__Task details__: Write out the listing below in full and exactly, leaving out every picture.

__Material for this task__:
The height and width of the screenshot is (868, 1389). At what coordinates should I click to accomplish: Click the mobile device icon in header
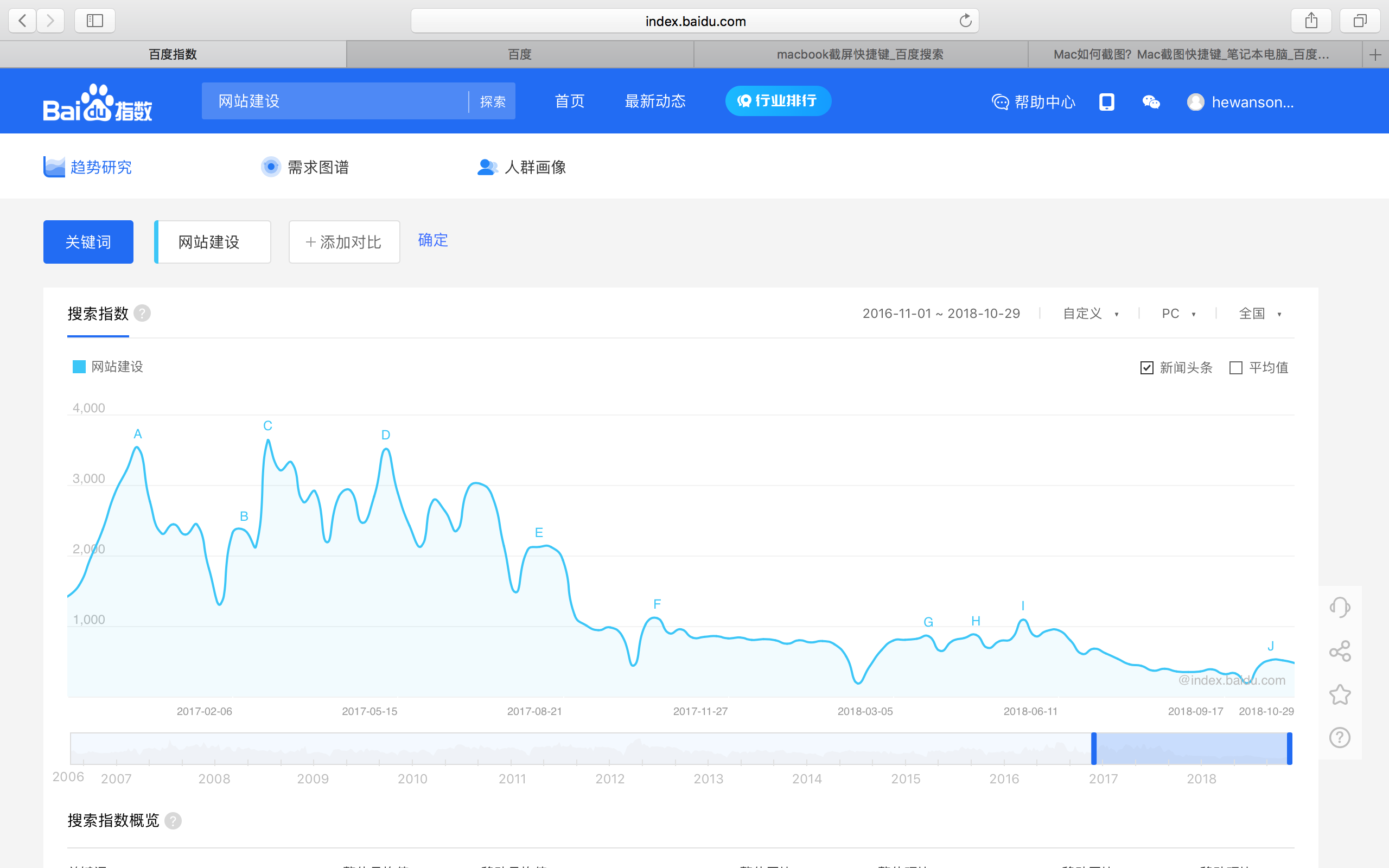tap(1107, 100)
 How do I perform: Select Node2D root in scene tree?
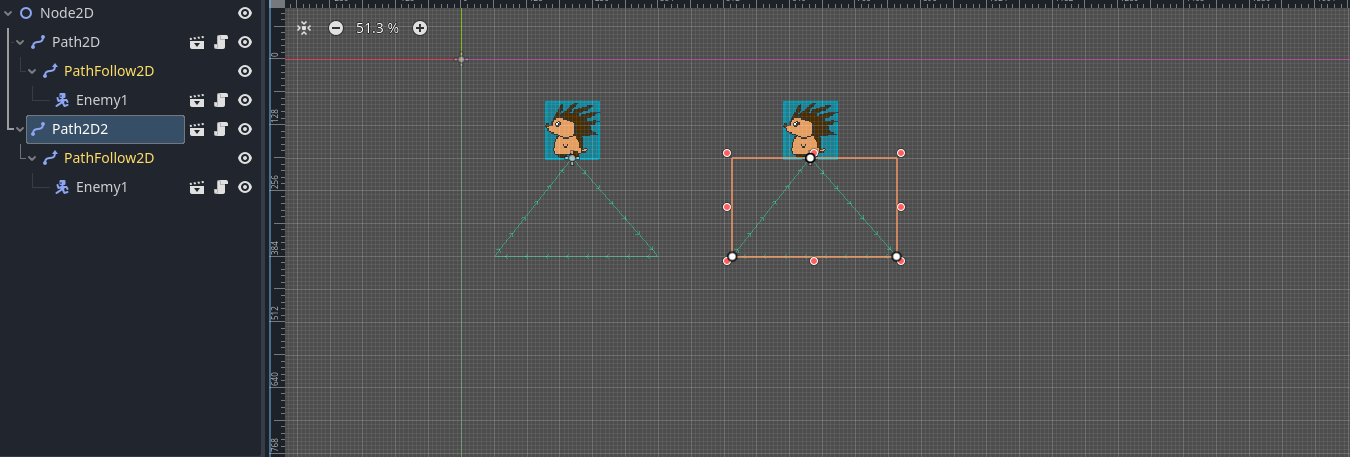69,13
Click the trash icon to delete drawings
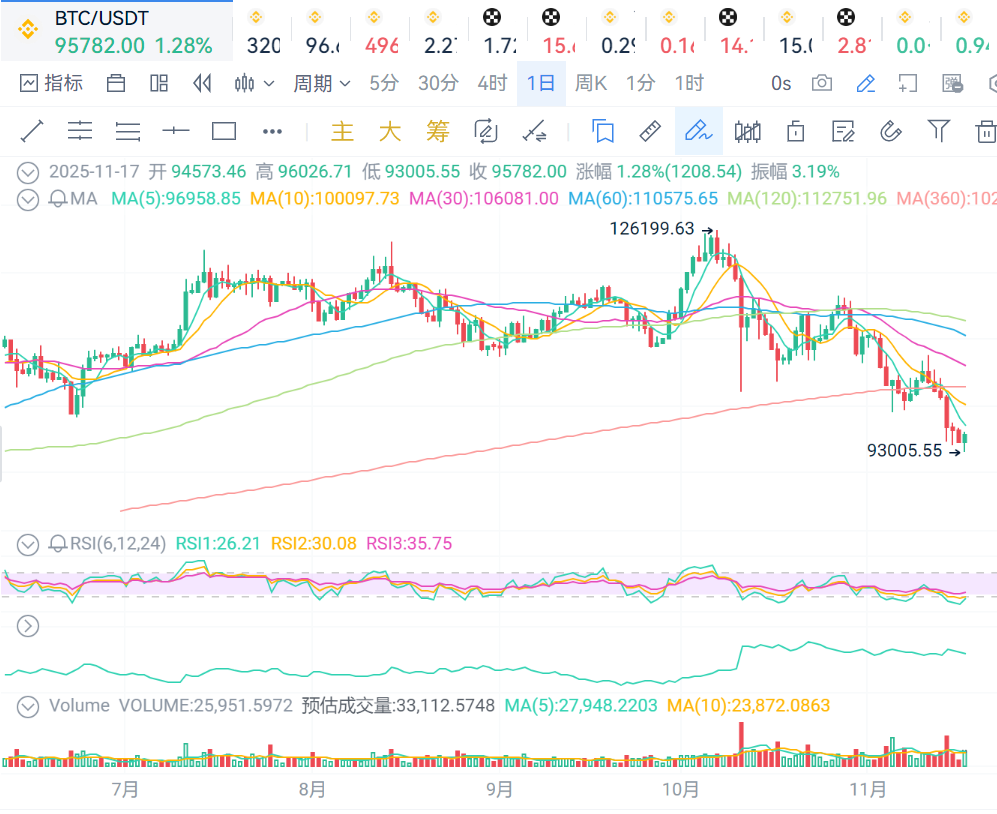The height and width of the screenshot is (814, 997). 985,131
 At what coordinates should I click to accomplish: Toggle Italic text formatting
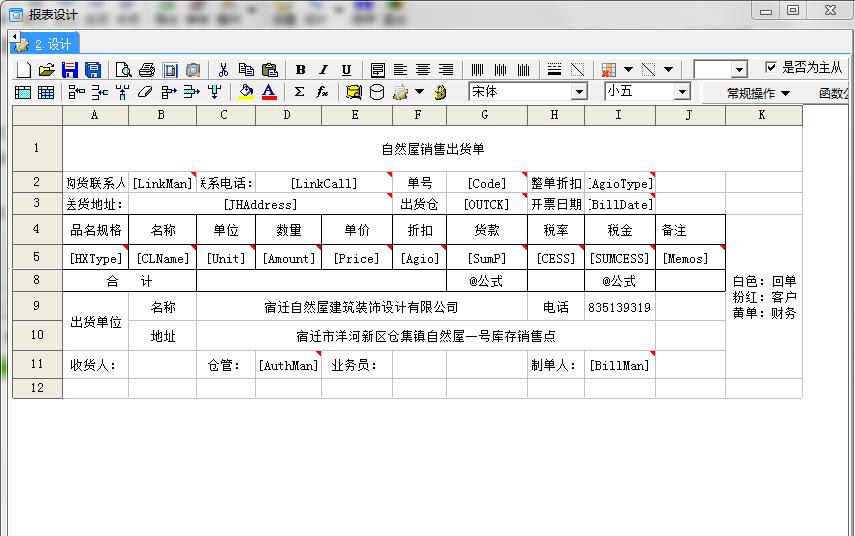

__Solution to this problem__:
The height and width of the screenshot is (868, 1389). At what coordinates should I click to accomplish: Click the mobile device icon in header
tap(1107, 100)
 How do I perform: Select Node2D root in scene tree?
69,13
Click the trash icon to delete drawings
The height and width of the screenshot is (814, 997). 985,131
 At what coordinates should I click to accomplish: Toggle Italic text formatting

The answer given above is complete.